By leveraging specific molecular probes, imaging contrast and tissue properties, molecular imaging has the potential to provide quantitative data regarding the anatomical deposition of a drug, dynamic cellular response, tumor microenvironment, and the extent of treatment [10]. Molecular imaging can be performed repeatedly with standard controls and is non-invasive and cost-effective when compared to biopsy or radiological techniques [11]. Both in preclinical and clinical applications, molecular imaging has been used to evaluate the temporal and spatial distribution of molecular activities, including drug interactions, in biologically intact subjects. Recently developed methods enable imaging of metabolic processes, apoptosis and angiogenesis, but these provide only morphological data [12,13]. Quantitative measures of cytotoxicity are required to monitor cytotoxic drugs and titrate their doses to optimize the chemotherapeutic efficacy.

Direct monitoring of DNA lesions is one such approach: After DNA damage by cytotoxic agents to apurinic/pyrimidinic (AP) sites, repair occurs through DNA-repair pathways, such as the base excision repair (BER), which is the most common pathway for single-base damage [14]. Therefore, monitoring AP sites provides a direct measure of the efficacy of a chemotherapeutic drug as well as the prognosis of the tumor cells. AP sites are currently measured in vitro using an aldehyde reactive probe in a chemoluminescent assay [15], however no in vivo or clinical methods exist. Previous work has used positron emission tomography (PET) imaging in consort with [¹¹C]MX to bind and quantify AP sites [15]. However, the clinical usage of PET for long term and repeated monitoring may be limited by cost, resource availability, and the limits of anatomical specificity [16,17,18].

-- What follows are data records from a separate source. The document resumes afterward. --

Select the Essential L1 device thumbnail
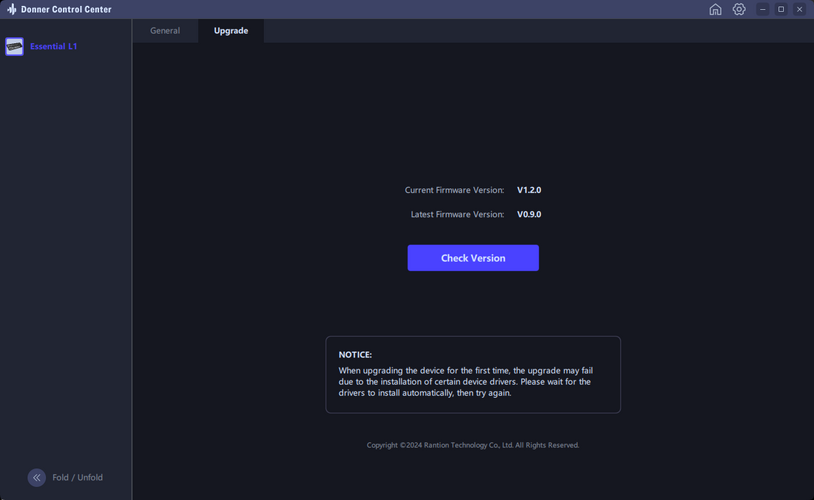tap(15, 46)
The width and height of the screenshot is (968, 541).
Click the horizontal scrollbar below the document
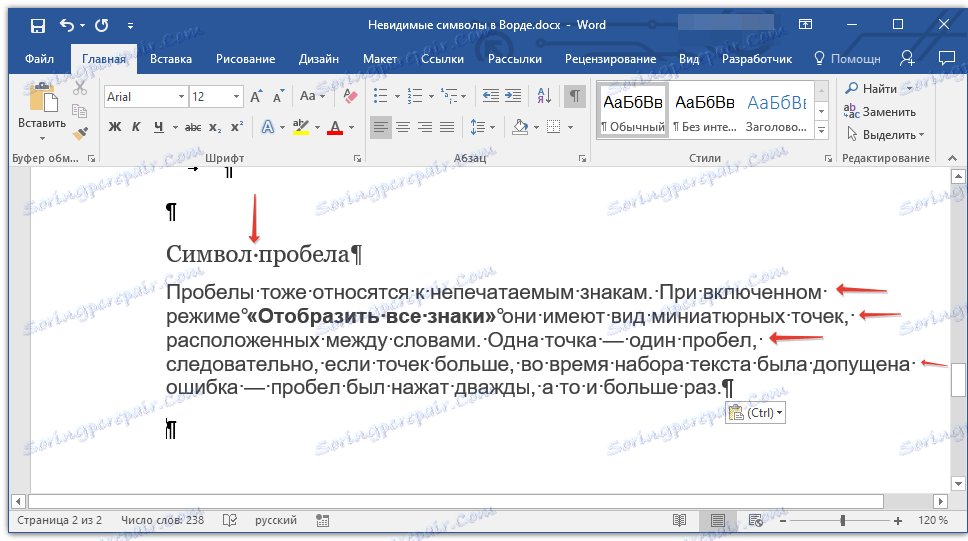click(455, 501)
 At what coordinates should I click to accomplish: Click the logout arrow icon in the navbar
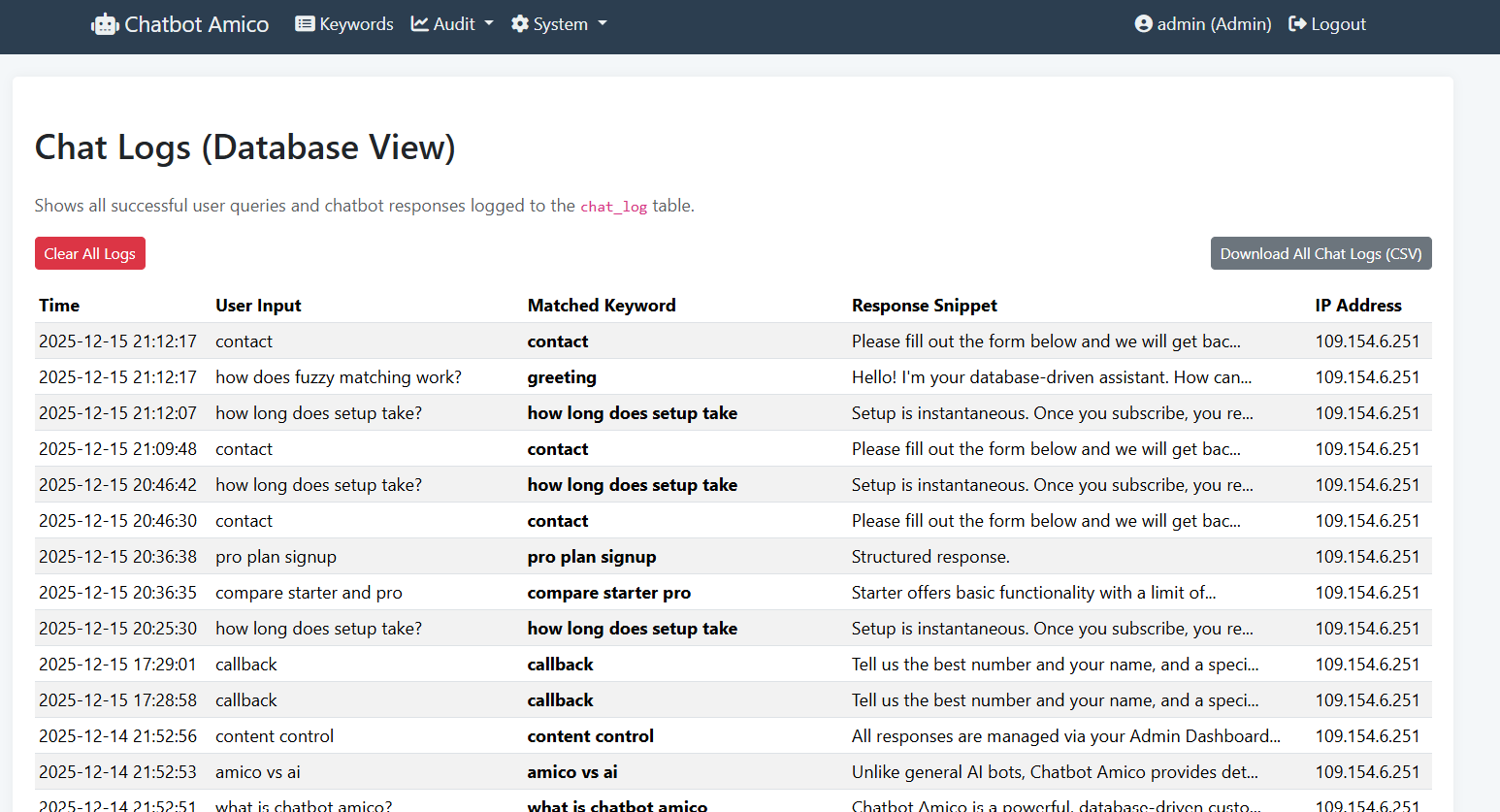point(1297,23)
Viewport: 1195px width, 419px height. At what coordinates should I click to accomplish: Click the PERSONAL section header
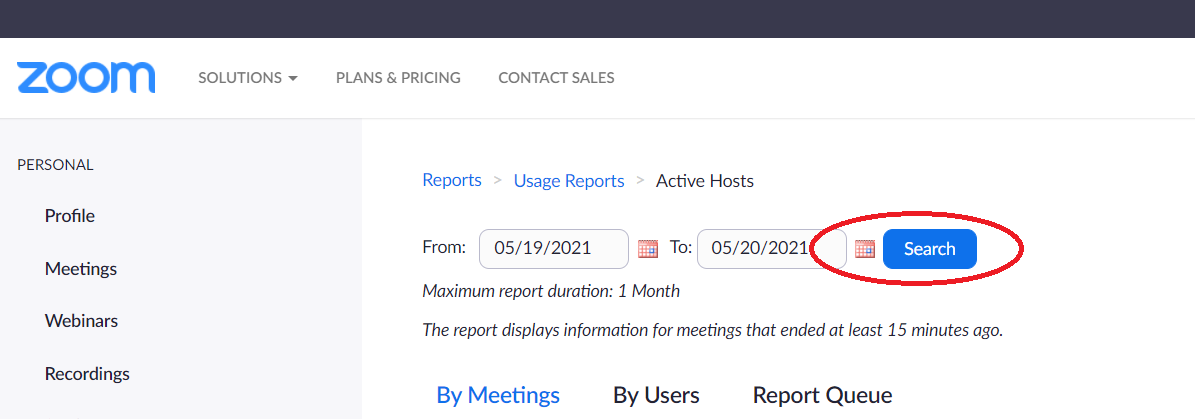coord(56,165)
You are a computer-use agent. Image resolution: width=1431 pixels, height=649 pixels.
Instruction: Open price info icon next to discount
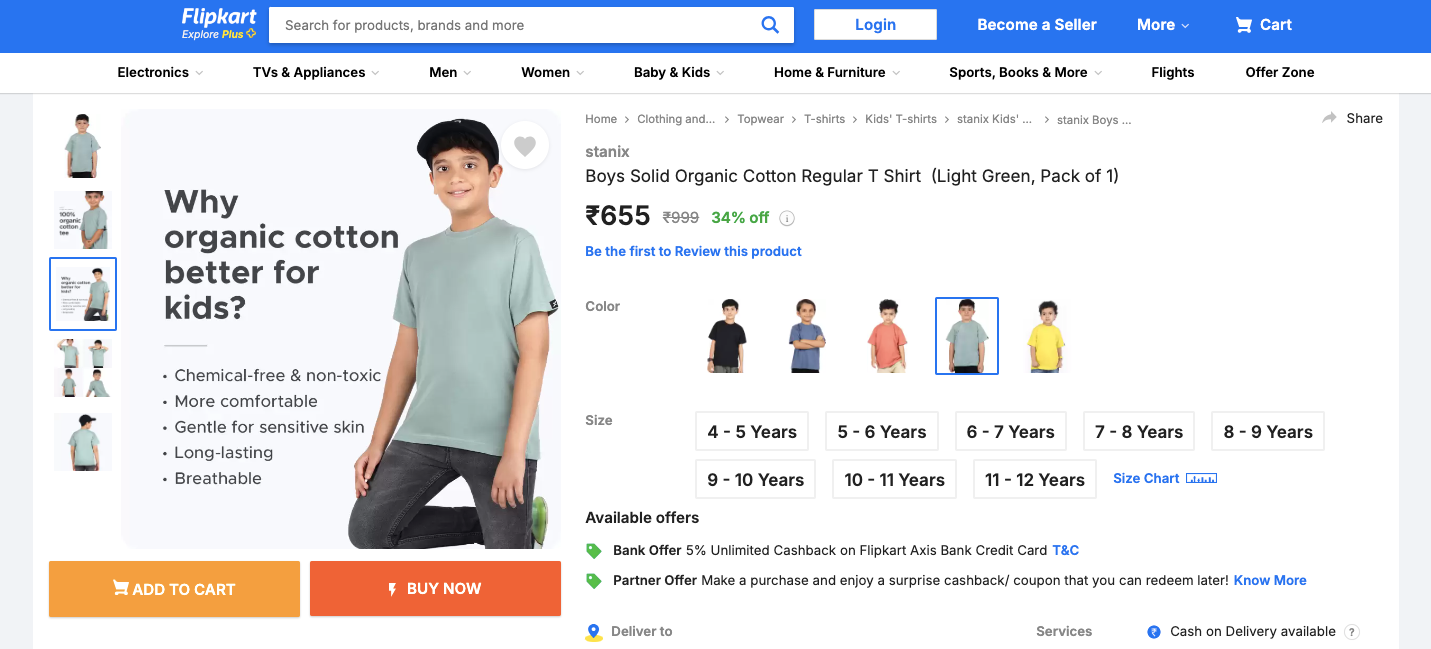coord(787,218)
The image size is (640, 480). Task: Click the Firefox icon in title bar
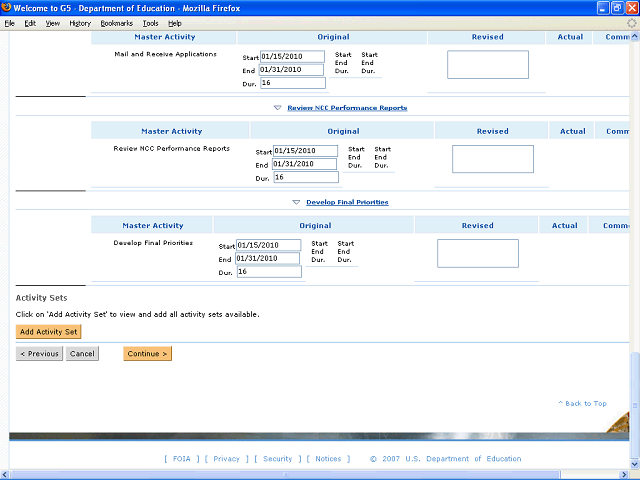pyautogui.click(x=8, y=8)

Recent advances have resulted in the development of numerous clinical applications and devices which leverage cellular and tissue imaging in the near infrared (NIR) range (700–900 nm) [19,20]. This is advantageous for in vivo applications, given the deeper penetration of NIR light into biological tissues that results from the decreased absorption and autofluorescence of biological tissues in the NIR region [20]. NIR fluorescence imaging has proven to be a useful diagnostic technique for clinical applications ranging from angiography and tumor detection to lymphatic mapping and revascularization delineation [21]. As compared to PET, NIR dyes can be administered repeatedly with little toxicity, are less expensive and resource-intensive, and provide high signal resolution [22]. Having strong tissue penetration, high stability, biodegradability, and minimal nonspecific absorbance, the commercially available IR-780/Cy7.5 NIR fluorescence dye has been used as a theranostic and imaging agent for tumor cells [23,24]. For example, indo-cyanine green dye-loaded nanoparticles were previously reported to localize in folate-overexpressed tumors in vivo and in vitro. IR-780 has been used as highly selective tumor cell imaging and targeting agent in the NIR region [25,26].

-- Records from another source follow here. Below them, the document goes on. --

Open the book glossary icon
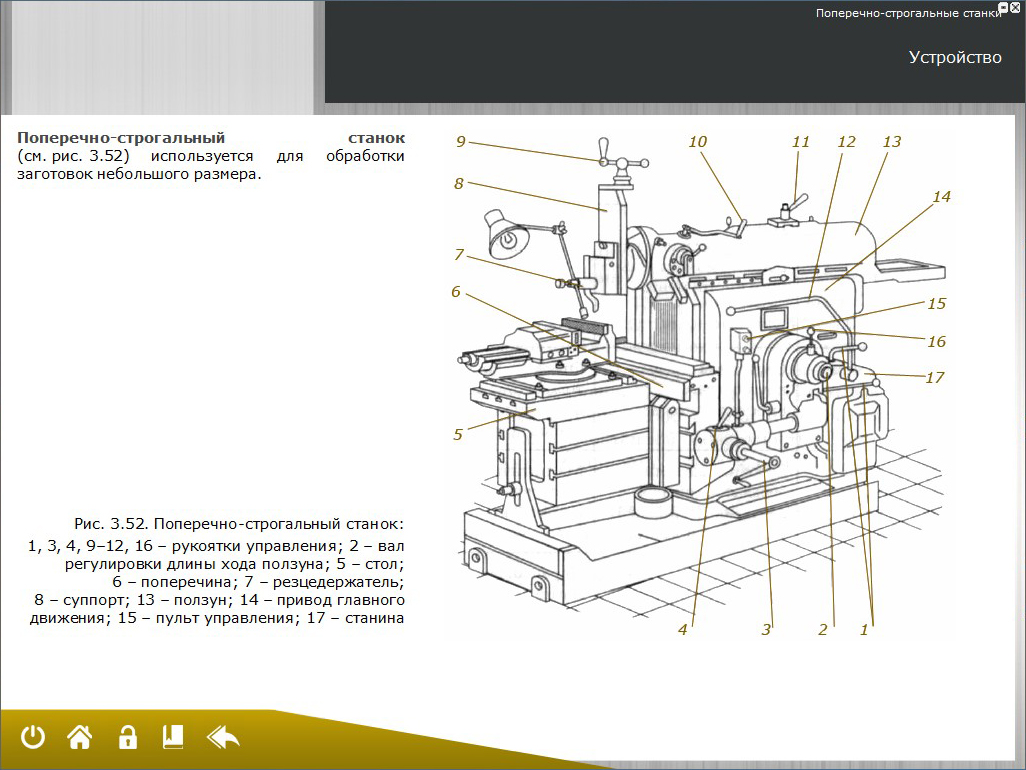The height and width of the screenshot is (770, 1026). (173, 738)
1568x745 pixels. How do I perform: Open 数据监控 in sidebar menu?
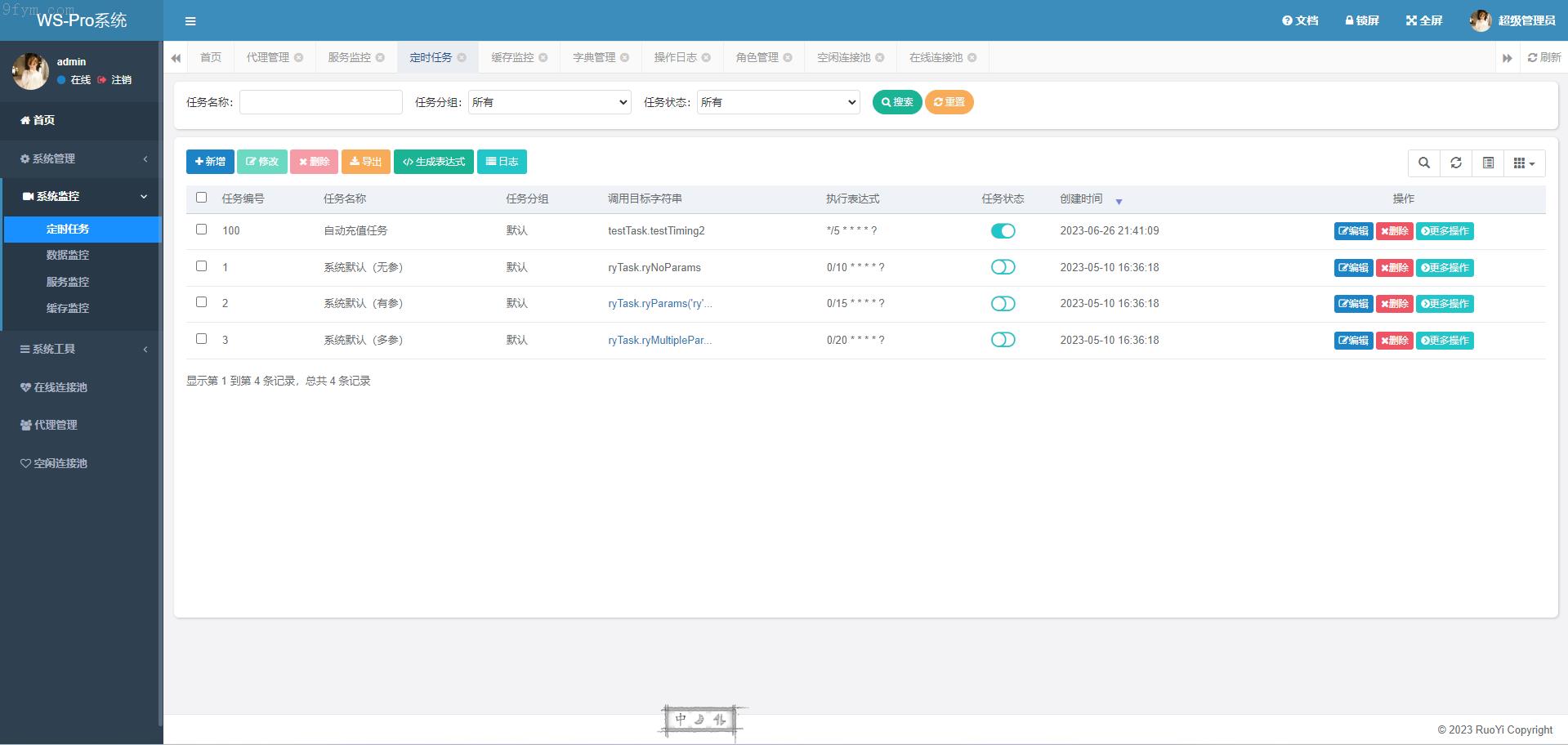point(68,255)
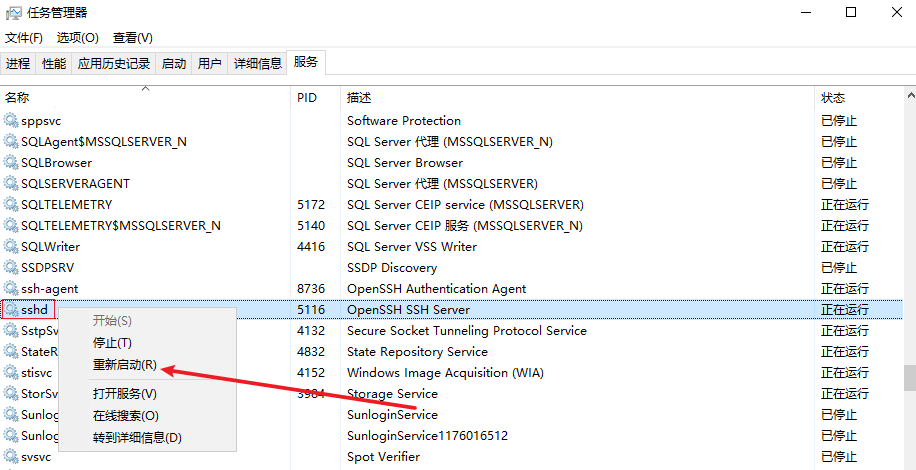Click the gear icon next to sppsvc

(12, 121)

Given the recent advances in molecular probe development and NIR imaging, we assembled a molecular probe system which is active in the NIR spectrum: methoxyamine-modified cyanine-7 (Cy7MX). [¹⁴C]methoxyamine [MX] binds directly to AP sites in proportion to the extent of the DNA damage (via BER or other DNA-repair mechanisms) and can be used as a quantitative indicator for the damage induced by a chemotherapy [23,27]. In order to deliver the nonpolar Cy7MX probe in the blood, we need a highly stable carrier system that can carry the molecular probe effectively in the blood and deliver selectively to tumors. Among others, gold nanoparticles (AuNP) offer an ideal carrier system for loading and delivering the molecular probes, as the shape, size, and surface structure are optimal for small molecule delivery [28]. When coated with polyethylene glycol (PEG), AuNPs provide a stable amphiphilic surface for lipophilic chemotherapeutic agents [29]. PEGylated AuNPs have demonstrated highly efficient drug delivery into tumors by avoiding clearance via the reticuloendothelial system (RES), and deposit within minutes of injection [30,31]. Exploiting the enhanced permeability and retention (EPR) effect, AuNPs are able to selectively deposit cargo in tumors and remain bioinert until they are excreted [32,33]. We therefore employed a PEGylated AuNP carrier system to facilitate the systemic transport of the molecular probe in the blood environment and deliver the probe to tumor cells. Imaging of this system in vivo enables a real-time analysis of cytotoxicity.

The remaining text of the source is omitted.